◆ **Task prompt**
Throughout the listing below, show every line in which "computer" occurs.

....

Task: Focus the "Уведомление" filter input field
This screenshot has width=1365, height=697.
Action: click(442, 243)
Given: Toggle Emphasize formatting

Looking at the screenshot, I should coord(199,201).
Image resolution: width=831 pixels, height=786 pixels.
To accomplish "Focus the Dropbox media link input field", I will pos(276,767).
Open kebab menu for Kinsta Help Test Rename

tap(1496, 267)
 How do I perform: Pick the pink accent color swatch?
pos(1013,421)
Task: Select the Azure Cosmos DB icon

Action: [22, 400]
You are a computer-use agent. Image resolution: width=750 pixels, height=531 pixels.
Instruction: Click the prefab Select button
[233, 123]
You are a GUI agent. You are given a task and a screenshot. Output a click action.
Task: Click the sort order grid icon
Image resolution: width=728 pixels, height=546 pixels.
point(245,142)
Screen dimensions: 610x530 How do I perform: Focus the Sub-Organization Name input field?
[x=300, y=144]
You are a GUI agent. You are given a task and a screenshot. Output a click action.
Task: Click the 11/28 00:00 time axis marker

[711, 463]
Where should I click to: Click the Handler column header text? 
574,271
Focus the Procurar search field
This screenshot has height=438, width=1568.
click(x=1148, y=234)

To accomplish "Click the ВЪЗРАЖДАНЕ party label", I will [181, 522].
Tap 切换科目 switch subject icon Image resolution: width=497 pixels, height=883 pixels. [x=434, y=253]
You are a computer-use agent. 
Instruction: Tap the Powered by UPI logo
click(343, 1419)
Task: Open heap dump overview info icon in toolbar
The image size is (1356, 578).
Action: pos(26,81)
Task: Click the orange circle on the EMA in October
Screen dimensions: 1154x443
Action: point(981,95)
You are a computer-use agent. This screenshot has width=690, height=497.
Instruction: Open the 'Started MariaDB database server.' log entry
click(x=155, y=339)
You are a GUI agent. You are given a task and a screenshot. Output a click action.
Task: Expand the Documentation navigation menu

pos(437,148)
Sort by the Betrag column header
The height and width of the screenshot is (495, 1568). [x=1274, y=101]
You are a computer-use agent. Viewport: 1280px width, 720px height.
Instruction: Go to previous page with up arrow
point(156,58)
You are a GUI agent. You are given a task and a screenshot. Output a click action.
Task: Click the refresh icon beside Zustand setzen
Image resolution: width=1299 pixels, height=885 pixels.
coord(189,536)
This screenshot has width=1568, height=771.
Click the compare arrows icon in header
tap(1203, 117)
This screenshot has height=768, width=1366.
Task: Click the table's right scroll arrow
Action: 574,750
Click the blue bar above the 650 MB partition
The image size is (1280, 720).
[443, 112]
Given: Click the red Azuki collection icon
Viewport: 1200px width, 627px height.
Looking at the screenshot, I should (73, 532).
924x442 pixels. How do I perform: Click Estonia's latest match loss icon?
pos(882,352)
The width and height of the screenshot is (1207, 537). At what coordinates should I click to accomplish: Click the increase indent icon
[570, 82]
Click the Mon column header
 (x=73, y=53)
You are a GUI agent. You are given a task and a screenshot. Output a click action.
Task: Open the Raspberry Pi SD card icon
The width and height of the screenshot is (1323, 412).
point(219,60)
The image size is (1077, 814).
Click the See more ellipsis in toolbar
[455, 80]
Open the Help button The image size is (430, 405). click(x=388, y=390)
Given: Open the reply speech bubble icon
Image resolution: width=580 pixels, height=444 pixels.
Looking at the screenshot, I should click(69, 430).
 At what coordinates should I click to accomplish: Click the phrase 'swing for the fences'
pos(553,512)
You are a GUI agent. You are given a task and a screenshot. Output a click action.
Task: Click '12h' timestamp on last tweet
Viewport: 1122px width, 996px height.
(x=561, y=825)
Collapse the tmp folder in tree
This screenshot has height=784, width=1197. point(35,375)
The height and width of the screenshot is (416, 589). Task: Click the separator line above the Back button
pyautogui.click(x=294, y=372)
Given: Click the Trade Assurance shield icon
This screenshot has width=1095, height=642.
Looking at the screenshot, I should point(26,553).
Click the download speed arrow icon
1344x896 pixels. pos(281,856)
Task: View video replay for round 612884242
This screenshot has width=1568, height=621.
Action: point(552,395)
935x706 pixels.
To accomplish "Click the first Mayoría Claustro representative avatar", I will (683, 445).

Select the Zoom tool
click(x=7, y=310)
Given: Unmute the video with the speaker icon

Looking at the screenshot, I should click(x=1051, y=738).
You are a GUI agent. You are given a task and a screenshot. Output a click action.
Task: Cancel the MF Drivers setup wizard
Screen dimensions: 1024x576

....

◆ **Written response**
You are a computer-use agent. Image resolution: width=750 pixels, height=531 pixels.
You are a computer-use agent. 
You are a computer-use agent. This screenshot has width=690, height=497.
You are a computer-use agent. Viewport: 1280px width, 720px height.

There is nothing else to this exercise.